Robert Buckland MP: I absolutely understand the point. There needs to be a balance with making sure that the fundamental right to judicial review is not ousted. I reassure the Committee and everybody listening that that is definitely the Government’s intention. We do not seek to oust JR, but there also has to be some degree of certainty with these regulations.

Again, I go back to the context within which they might be used. They would be used in order to achieve and to safeguard a position of unity within the United Kingdom internal market, the position of Northern Ireland within the union of the United Kingdom, and the fundamental questions and issues that I think a responsible Government have to face up to.

I make no apology for seeking to see this particular provision obtain as high a degree of certainty as possible. We will probably return to this argument over the next few weeks and months, Lord Pannick, but what I want to convey to you is that there is no fundamental philosophical divide between us.

There is a more subtle argument here as to where the balance should lie between the right to have unfettered access to judicial review and the national interestwe would say as a Governmentin obtaining as much certainty as possible with regard to the application of these regulations. I think that is where the argument will lie, and I look forward to hearing the debates ahead in your Lordships’ House.

Lord Pannick: There is a philosophical distinction between us, with respect. I cannot see how you can claim credit for not excluding judicial review while at the same time Clause 47 immunises any regulations from any challenge by reference to any principle of domestic law. That is my difficulty.

Robert Buckland MP: As I have said, I do not think in all earnestness that the difference is that dramatic. While I certainly do not suggest that you have used any language that could perhaps be described as romantic or emotional about this issue, there are others who have. Can I just put it on the record that we will not, and I as Lord Chancellor will not, tolerate any unintentional or intentional slide into tyranny as a result of the potential passage of these measures? This is all about balance. That is all we are trying to achieve, and I am sure that through the debate in your Lordships’ House we will learn more and have the sort of detailed debate that I think this particular clause deserves.

The Chair: That was a very interesting phrase, “unintentional slide into tyranny”, but I am going to call Lord Wallace now.

Q50            Lord Wallace of Tankerness: I hear loud and clear what you are saying: that this is not intended to be an ouster clause. However, I hope I am not misrepresenting this—I do not think I am—but when we took evidence from Sir Stephen Laws, he seemed to describe the provisions in this as being a belt-and-braces plus-plus-plus effort to draft an ouster clause, because judges have never looked kindly on an ouster clause in the past.

From your experience and knowledge, are you aware of any case where the courts have upheld an ouster clause as effectively excluding the jurisdiction of the courts?

Robert Buckland MP: No. Those of us who have taken an interest and have professional experience in these matters know that the history of ouster clauses is a fraught one. It is not the first time we have seen this type of approach. Your question illustrates the delicacy of the balancing act which the Government have to undertake in this instance. We are in a situation where we are facing a potential breakdown, a very difficult set of circumstances, if there is no agreement under the joint committee.

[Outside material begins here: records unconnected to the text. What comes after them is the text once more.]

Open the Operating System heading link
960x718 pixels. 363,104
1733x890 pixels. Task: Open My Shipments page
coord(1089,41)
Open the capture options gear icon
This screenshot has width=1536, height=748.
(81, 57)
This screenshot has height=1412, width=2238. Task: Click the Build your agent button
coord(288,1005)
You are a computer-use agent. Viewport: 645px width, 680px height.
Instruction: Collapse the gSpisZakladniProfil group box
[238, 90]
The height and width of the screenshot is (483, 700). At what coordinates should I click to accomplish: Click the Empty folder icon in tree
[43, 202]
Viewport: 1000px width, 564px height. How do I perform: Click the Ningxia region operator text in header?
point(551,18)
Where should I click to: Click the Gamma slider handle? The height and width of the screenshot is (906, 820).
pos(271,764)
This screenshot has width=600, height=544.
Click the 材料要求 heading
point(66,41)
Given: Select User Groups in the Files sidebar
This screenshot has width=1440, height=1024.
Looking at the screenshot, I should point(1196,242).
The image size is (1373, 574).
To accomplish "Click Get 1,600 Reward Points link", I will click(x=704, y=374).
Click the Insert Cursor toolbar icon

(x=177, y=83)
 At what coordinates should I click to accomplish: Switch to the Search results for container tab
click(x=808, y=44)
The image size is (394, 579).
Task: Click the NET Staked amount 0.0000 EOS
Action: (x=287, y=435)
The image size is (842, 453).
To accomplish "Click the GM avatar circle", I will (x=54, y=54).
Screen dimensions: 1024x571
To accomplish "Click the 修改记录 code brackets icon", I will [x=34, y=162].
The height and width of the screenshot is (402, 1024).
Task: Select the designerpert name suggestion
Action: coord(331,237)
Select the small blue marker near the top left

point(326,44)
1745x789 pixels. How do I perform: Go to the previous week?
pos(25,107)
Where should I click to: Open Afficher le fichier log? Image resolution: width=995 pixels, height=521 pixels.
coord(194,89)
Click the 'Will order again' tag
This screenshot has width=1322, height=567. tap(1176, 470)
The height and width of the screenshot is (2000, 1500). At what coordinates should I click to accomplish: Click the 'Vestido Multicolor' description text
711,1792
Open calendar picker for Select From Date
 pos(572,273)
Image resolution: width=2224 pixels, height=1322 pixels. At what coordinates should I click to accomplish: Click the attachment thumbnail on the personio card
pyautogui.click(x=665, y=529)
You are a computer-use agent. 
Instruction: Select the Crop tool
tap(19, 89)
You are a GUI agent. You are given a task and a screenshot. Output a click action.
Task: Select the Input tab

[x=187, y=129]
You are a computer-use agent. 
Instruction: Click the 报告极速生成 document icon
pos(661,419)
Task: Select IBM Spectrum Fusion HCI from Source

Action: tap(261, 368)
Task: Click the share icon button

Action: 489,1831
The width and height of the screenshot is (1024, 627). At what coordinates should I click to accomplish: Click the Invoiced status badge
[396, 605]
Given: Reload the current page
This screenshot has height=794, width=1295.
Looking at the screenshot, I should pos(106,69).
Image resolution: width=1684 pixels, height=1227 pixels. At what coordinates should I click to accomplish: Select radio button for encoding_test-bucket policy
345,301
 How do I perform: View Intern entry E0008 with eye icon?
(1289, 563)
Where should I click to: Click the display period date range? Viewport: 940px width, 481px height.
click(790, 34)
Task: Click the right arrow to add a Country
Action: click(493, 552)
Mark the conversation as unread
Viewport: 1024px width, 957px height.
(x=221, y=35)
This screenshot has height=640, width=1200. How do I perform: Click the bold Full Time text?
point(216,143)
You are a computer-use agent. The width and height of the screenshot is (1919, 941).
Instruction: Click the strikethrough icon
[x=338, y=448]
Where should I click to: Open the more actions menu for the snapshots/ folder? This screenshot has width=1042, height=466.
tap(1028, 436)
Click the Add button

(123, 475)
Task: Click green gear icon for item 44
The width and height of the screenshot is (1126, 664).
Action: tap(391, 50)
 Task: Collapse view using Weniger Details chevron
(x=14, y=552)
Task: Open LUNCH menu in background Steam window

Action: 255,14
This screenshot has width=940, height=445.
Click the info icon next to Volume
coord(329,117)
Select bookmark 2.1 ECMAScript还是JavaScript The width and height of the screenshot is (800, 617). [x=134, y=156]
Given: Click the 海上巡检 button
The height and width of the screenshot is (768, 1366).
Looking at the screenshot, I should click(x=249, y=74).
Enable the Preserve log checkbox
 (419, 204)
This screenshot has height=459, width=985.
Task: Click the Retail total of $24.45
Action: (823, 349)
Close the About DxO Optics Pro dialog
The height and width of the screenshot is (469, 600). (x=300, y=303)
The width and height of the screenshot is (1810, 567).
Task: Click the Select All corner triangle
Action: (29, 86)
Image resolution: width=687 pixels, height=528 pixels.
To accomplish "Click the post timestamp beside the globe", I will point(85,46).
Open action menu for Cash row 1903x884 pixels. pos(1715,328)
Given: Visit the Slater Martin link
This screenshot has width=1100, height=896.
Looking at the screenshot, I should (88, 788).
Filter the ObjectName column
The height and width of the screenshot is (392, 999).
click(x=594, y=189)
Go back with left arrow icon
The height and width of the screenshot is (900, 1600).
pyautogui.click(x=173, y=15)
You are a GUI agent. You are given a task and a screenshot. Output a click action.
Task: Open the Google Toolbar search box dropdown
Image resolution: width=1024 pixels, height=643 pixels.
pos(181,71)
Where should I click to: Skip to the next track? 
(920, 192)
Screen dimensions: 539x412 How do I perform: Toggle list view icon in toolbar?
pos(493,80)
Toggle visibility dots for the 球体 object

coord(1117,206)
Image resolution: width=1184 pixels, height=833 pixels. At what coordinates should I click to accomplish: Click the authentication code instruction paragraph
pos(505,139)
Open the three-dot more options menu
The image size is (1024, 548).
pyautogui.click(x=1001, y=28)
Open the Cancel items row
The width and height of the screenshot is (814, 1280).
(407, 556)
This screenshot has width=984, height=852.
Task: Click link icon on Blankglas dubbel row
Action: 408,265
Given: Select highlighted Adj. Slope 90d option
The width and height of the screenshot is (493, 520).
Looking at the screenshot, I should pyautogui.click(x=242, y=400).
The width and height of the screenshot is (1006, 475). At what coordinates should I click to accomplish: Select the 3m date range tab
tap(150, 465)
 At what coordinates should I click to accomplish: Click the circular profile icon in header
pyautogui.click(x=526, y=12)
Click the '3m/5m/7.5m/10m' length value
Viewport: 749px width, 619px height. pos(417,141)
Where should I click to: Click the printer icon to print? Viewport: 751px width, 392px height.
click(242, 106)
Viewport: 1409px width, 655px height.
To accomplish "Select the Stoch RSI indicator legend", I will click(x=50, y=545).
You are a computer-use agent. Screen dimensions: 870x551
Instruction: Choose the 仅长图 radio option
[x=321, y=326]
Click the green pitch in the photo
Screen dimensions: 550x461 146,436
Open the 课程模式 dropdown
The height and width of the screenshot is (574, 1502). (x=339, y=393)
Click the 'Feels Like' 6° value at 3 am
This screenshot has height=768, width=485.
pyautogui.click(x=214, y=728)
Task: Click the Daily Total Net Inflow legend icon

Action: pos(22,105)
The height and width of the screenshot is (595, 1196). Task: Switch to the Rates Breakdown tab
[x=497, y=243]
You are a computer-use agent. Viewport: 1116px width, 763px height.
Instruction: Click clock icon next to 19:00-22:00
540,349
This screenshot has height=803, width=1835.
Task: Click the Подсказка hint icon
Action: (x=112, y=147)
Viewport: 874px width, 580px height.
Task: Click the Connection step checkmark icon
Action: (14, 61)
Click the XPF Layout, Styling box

Therefore, trying to create as high a degree of certainty for businesses and individuals as possible within the United Kingdom, Great Britain and Northern Ireland is clearly a legitimate and appropriate policy objective. It is in the context of that appropriate policy objective, safeguarding, as we view it, the national interest, that this step is taken. It is not taken lightly; it is not taken without a high degree of thought. It has already been the product of government amendment, which is a demonstration of the care that we are taking on this. It is in that spirit that we intend to proceed.

Q51            Baroness Corston: Does the Bill confirm ministerial powers that are at odds with the duties as set out in the Ministerial Code and the Cabinet Manual?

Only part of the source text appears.